ASSIGNMENT »
Across the entries that follow, tally every line holding the word "computer" and reply with the count alone.

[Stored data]

***

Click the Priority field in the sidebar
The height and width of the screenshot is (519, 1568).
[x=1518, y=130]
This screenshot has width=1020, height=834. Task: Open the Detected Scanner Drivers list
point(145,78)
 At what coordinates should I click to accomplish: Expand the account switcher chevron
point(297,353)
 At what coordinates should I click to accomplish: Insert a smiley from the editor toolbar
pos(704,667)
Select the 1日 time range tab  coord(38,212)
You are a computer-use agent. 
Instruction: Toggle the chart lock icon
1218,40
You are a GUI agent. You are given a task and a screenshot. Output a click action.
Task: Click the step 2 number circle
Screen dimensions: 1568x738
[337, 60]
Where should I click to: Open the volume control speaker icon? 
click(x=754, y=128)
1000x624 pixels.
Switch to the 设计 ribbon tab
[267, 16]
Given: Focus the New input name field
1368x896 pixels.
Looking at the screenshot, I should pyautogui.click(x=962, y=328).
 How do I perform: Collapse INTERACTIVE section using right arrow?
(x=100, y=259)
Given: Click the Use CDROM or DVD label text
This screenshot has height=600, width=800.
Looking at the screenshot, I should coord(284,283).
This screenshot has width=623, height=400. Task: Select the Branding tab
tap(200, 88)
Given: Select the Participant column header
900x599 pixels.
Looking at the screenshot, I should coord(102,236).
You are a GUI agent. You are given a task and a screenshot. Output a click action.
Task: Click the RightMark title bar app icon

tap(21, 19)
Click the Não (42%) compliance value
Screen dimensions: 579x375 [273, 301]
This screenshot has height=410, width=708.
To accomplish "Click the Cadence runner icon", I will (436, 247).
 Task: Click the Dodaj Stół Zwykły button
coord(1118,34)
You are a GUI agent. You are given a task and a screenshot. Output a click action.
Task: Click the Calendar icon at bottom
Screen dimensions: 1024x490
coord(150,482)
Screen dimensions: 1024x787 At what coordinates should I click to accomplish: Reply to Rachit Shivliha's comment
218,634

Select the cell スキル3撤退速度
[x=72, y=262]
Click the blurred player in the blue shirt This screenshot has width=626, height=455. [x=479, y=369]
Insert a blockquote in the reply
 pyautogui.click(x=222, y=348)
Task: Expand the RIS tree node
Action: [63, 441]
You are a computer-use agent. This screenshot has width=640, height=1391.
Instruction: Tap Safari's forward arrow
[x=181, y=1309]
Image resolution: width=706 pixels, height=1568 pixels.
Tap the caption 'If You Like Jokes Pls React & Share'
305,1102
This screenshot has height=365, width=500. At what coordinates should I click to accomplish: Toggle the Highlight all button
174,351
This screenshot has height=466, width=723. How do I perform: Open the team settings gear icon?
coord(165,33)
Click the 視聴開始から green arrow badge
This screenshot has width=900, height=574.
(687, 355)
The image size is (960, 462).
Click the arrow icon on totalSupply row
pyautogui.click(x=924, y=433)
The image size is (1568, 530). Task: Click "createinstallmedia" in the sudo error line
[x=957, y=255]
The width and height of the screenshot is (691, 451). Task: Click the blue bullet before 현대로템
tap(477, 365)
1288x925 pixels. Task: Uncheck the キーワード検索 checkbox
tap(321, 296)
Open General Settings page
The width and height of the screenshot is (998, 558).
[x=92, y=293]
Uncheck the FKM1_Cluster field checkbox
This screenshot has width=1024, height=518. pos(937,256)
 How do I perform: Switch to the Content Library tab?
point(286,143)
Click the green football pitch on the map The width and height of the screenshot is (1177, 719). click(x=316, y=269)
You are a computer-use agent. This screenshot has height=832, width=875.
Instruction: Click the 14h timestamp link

***

EXERCISE SOLUTION »
3